Sort the array first — this is non-obvious and worth saying out loud. Then iterate i from 0 to n-3. For each i, run a two-pointer scan with left = i+1 and right = n-1, looking for nums[left] + nums[right] = -nums[i]. The crucial subtlety is deduplication: skip i if nums[i] == nums[i-1], and after finding a triplet, skip both left and right past their duplicates before continuing. Without those skips you'll return duplicate triplets and Meta will mark you down. Time O(n^2), space O(1) if you don't count the output. Meta follow-ups: 4Sum (one more loop), 3Sum closest (track min diff to target), and 3Sum with arbitrary target instead of zero (exact same algorithm, just change the comparison).
Implement LRU Cache with O(1) get and put.
This is THE Meta system-y coding question — it shows up in nearly every onsite. The combo is a hashmap (key to node) plus a doubly-linked list (ordering by recency). On get: hashmap lookup, then move that node to the head of the list (most recent), return value. On put: if key exists, update and move to head; if not, create node, add to head, add to map; if size exceeds capacity, evict the tail node and remove from map. The doubly-linked list is non-negotiable — it's what makes the move-to-head and evict-tail operations O(1). Common bugs: forgetting to update the map on eviction, mishandling the head/tail sentinels, off-by-one on capacity. Meta's follow-up: extend to LFU (Least Frequently Used) — significantly harder, requires frequency buckets.
Word break: given a string and a dictionary, can the string be segmented into space-separated dictionary words?

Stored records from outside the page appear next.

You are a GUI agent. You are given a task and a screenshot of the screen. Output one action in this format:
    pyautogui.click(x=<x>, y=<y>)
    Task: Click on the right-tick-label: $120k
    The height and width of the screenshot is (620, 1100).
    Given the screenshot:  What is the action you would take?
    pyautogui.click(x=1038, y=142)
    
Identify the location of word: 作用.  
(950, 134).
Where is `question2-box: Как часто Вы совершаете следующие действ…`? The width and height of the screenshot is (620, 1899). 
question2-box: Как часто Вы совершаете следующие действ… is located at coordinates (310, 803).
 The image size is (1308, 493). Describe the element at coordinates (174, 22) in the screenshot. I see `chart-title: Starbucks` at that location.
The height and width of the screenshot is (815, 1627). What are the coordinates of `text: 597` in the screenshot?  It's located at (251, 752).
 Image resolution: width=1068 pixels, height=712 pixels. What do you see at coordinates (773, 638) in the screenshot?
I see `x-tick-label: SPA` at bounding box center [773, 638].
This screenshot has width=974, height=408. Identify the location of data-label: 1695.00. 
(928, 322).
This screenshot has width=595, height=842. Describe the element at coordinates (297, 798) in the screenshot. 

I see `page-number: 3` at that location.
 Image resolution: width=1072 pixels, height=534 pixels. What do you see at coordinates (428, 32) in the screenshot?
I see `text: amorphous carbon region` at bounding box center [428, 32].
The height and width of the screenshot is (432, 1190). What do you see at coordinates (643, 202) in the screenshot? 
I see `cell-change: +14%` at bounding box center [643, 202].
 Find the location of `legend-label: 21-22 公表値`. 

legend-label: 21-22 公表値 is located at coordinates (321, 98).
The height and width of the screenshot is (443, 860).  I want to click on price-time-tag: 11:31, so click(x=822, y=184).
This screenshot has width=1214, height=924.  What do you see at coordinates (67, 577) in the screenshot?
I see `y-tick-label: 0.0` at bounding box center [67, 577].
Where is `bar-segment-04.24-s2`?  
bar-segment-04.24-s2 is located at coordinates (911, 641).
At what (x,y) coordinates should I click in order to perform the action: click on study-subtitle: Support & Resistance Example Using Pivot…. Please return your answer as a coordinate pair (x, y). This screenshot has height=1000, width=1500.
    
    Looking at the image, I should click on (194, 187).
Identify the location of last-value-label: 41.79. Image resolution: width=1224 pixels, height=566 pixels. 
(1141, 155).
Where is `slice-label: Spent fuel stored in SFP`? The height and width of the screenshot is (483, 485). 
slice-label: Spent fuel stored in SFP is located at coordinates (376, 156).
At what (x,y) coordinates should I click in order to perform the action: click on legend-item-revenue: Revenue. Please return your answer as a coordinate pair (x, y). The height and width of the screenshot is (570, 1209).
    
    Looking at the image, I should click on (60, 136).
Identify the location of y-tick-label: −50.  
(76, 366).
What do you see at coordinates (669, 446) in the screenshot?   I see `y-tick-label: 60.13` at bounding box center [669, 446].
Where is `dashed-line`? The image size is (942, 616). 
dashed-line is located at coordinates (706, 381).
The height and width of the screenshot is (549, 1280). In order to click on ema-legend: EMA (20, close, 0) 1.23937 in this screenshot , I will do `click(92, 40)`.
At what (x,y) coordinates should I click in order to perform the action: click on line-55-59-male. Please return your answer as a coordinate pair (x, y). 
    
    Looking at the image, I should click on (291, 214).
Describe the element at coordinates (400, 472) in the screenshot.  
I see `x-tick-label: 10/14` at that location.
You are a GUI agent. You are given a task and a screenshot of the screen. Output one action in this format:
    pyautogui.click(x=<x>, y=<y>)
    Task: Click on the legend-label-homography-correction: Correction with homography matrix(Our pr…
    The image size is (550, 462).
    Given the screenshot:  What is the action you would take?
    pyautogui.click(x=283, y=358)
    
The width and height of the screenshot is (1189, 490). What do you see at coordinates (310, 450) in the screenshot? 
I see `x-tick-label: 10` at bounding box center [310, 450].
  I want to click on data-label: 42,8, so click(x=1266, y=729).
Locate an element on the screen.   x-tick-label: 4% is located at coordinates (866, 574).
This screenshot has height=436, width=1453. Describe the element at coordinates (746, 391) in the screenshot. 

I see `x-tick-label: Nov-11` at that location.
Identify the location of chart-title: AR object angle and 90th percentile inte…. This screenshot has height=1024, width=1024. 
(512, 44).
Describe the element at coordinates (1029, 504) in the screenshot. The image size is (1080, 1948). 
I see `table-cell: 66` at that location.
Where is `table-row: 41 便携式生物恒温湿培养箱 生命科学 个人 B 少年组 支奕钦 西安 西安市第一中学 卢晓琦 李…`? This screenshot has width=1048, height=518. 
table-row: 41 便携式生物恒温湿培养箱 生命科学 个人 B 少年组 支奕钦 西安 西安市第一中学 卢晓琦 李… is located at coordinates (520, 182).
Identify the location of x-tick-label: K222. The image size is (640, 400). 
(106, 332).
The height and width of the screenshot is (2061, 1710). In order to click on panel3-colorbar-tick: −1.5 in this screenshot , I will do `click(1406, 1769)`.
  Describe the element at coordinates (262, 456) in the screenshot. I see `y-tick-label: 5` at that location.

DP question Meta uses to test pattern recognition. Let dp[i] mean 'the prefix of length i is segmentable.' Base case dp[0] = true. For each i from 1 to n, check every j < i: if dp[j] is true and the substring from j to i is in the dictionary, set dp[i] = true and break. Convert the dictionary to a hash set for O(1) lookups. Time O(n^2 * L) where L is average word length (the substring hash). Meta's standard follow-up: word break II — return all possible segmentations, not just whether one exists. That requires storing the actual splits and gets exponential in the worst case ('aaaa...' with words 'a' and 'aa'); use memoization on suffixes to avoid redundant work, and tell the interviewer the worst case is unavoidable when output size itself is exponential.
Given a binary tree, find the lowest common ancestor (LCA) of two given nodes.
The elegant recursive solution: if the current node is null, or equals p, or equals q, return it. Otherwise recurse on left and right. If both recursive calls return non-null, current node is the LCA. If only one returns non-null, that's the LCA (or the path to it). Time O(n), space O(h) for recursion. Meta loves this because the recursion is short but the reasoning is subtle — you need to articulate why returning the node when it equals p OR q (without checking the other) is correct. The intuition: that returned value either IS the LCA (if the other node is in its subtree) or it bubbles up to a higher node where the other subtree's result joins it. Follow-ups: LCA in a BST (use ordering, no recursion needed), LCA when nodes have parent pointers (intersection-of-two-linked-lists trick), LCA of N nodes.